SAR439859 is an Orally Active, Nonsteroidal and Selective Estrogen Receptor Degrader
Posted On 2020-02-04
It is estimated that worldwide 6270001 women died in 2018 due to breast cancer. Breast cancer is the most common cancer in females. In addition, Breast cancer (BCs) can be classified into three groups. BC includes Estrogen Receptor positive (ER+) and/or Progesterone Receptor positive (PR+) (represent about 75% of all BCs), Her2/neu positive (represent about 15% of all BCs), representing 15% of all BCs and triple-negative (represent about 10% of all BCs). For ER+ groups, there are three standards of care treatments for ER-positive BC. Especially, I’d like to introduce a small molecule SAR439859 that has the potential to treat ER+ cancers.

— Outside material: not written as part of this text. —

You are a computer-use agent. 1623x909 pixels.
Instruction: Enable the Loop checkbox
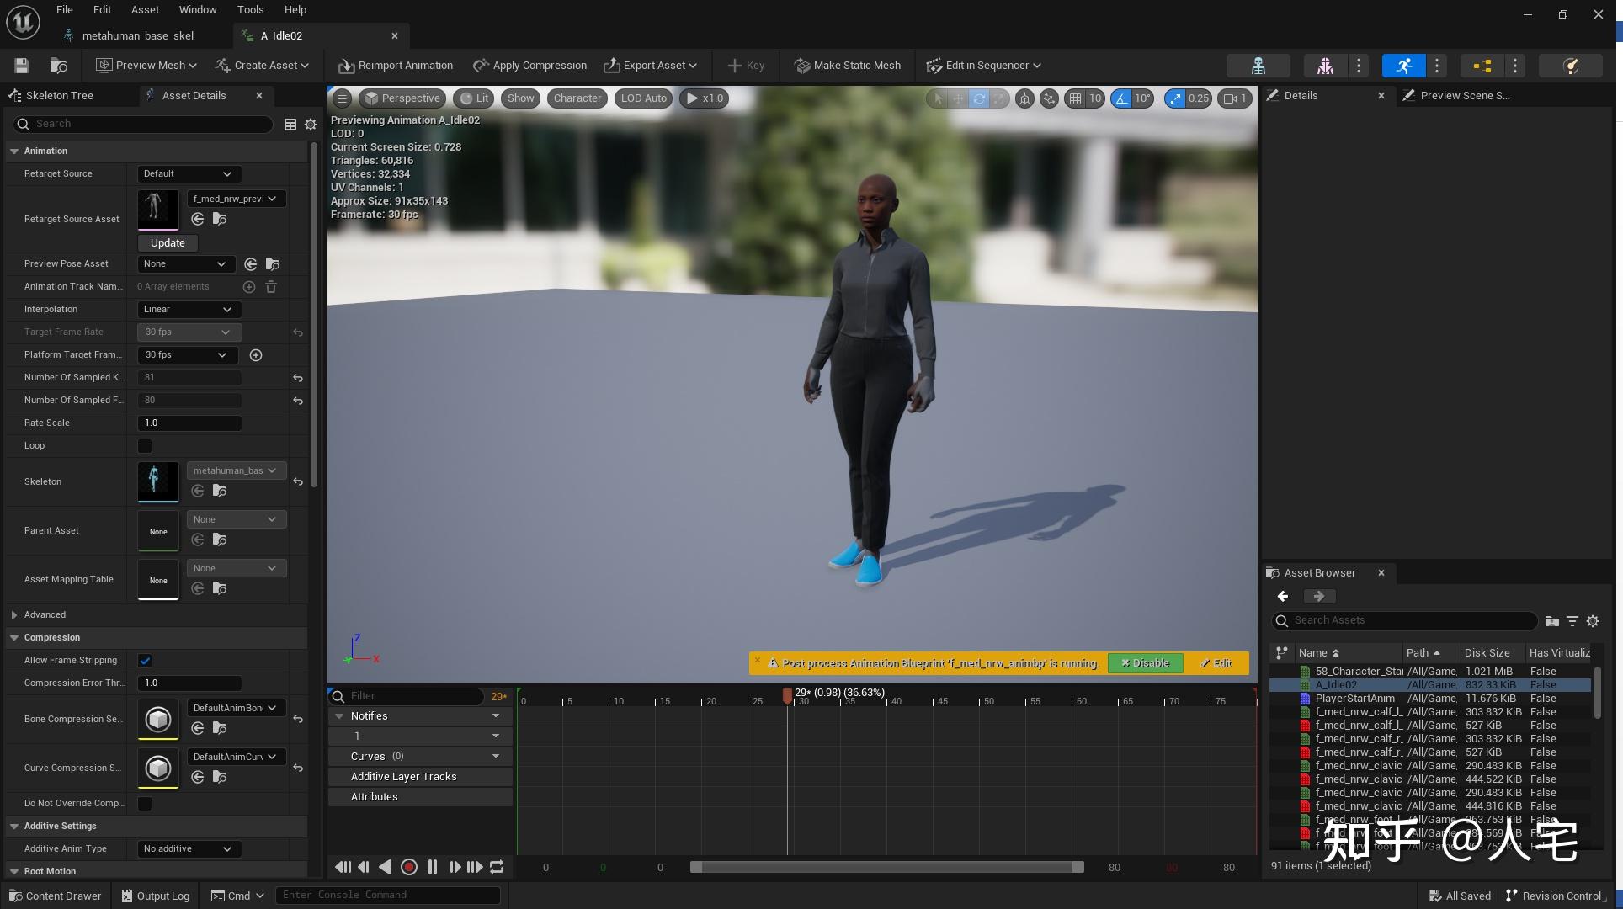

In general, SAR439859 is an orally active and selective estrogen receptor degrader (SERD). This molecule is a potent ER antagonist, with an EC50 of 0.2 nM for ERα degradation. SAR439859 demonstrates robust antitumor efficacy and limited cross-resistance in ER+ breast cancer.
In vitro, SAR439859 induces strong in vivo antitumor activity against a variety of BC cell lines and patient-derived xenografts, including models that harbor ERα mutations.
Moreover, in vivo SAR439859 exhibits substantial tumor-growth inhibition and displays tumor regression at the dose of 25 mg/kg/BID.
Additionally, SAR439859 (3 mg/kg for iv and 10 mg/kg for PO) shows a low to moderate clearance in the three animal species tested (0.03-1.92 L/h•kg), low to moderate volume of distribution (Vss=0.5-6.1 L/kg), and good bioavailability (54-76%) across species. It is noticed that T1/2 was variable across species (1.98 h in mouse, 4.13 h in rat and 9.80 h in dog).
El-Ahmad Y, et al. J Med Chem. 2020 Jan 23;63(2):512-528.